Even in cases of complete resection, distant metastasis was likely to occur if the Masaoka stage was III or higher in these tumors (Tables 2 and 3). It suggested the importance of tumor control through systemic therapy. In our department, additional treatment is often performed before and/or after surgery for either high-grade TNET, advanced stage, incomplete resection, or postoperative recurrence. As there is no unified protocol regarding additional perioperative treatment for TNET, each institution has to decide on their indications for perioperative treatment. In fact, some reports conclude that preoperative chemotherapy reduces tumor size and leads to complete resection.

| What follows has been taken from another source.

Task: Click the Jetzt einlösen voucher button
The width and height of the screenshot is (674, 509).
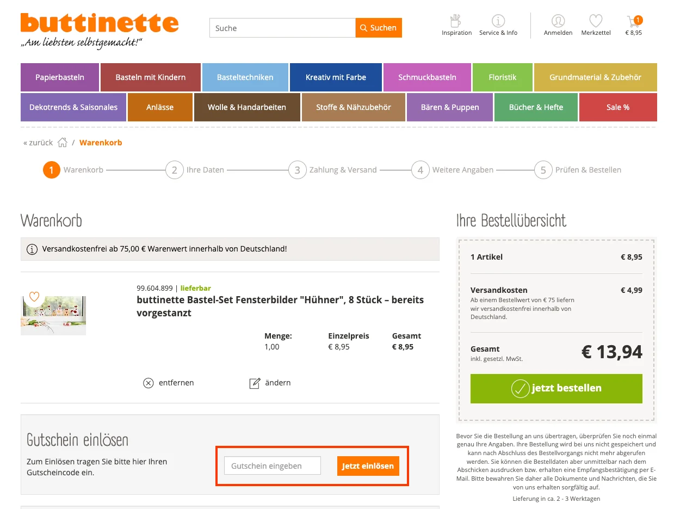Action: [x=368, y=466]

Additionally, there is a study showing that postoperative radiotherapy prolongs prognosis [28, 29]. On the other hand, one study shows that postoperative chemotherapy and radiotherapy for TNET do not contribute to prognosis [30]. In our study, we added chemotherapy to five of nine patients with TNET before or after surgery and postoperative radiotherapy to nine of 16 patients with thymic carcinoma. Even among high-grade TNET, preoperative chemoradiotherapy enabled complete resection, and postoperative chemotherapy led to a long-term prognosis without recurrence, as shown in Table 2. These results suggested that pre/postoperative additional treatment possibly prolonged the prognosis in TNET or thymic carcinoma. For thymic carcinoma, the combination of paclitaxel and carboplatin is reported to be comparatively effective, as the overall response rate was 22 to 36% for stage IV or recurrent cancer in a phase II trial [31, 32]. In addition to chemotherapy, there appeared some other options. We expect the potential efficacy of new molecular targeted therapies and immune checkpoint inhibitors. Lenvatinib was approved in Japan for the additional treatment of unresectable thymic carcinoma in 2021 [33]. Additionally, immune checkpoint inhibitors have been reported to be effective in recurrent and progressive cases [34, 35]. For TNET, the NCCN guidelines state the efficacy of somatostatin analogs and molecular-targeted drugs [9]. In this study, we used a somatostatin analog, everolimus, only in one case for short-term treatment. There are no large-scale prospective studies regarding perioperative therapy for TNET and thymic carcinoma. Effective additional treatment need to be established, in the future.

Limitations

This study has several limitations. First, selection bias was inevitable, as this study was a retrospective study with a limited number of cases at a single institution and included only surgical cases. Second, some of our diagnoses and classifications may not be comparable with other studies since lymph node dissection was not systematically performed and the TNET group included one borderline lesion with NET components. Finally, assessment for prognostic factors was based on univariate analysis instead of multivariate analysis. Multivariate analysis was not performed because the number of samples was small and the reliability of the analysis results would be low.

Conclusion

We investigated TNET and thymic carcinomas that were surgically resected in our department, and there was no statistically significant difference in prognosis between the two types of tumors. Even with high-grade TNET and thymic carcinoma, some patients achieve long-term survival after aggressive multidisciplinary treatment, including surgery. Complete resection may be a valuable treatment in TNET and thymic tumors, although more data are needed.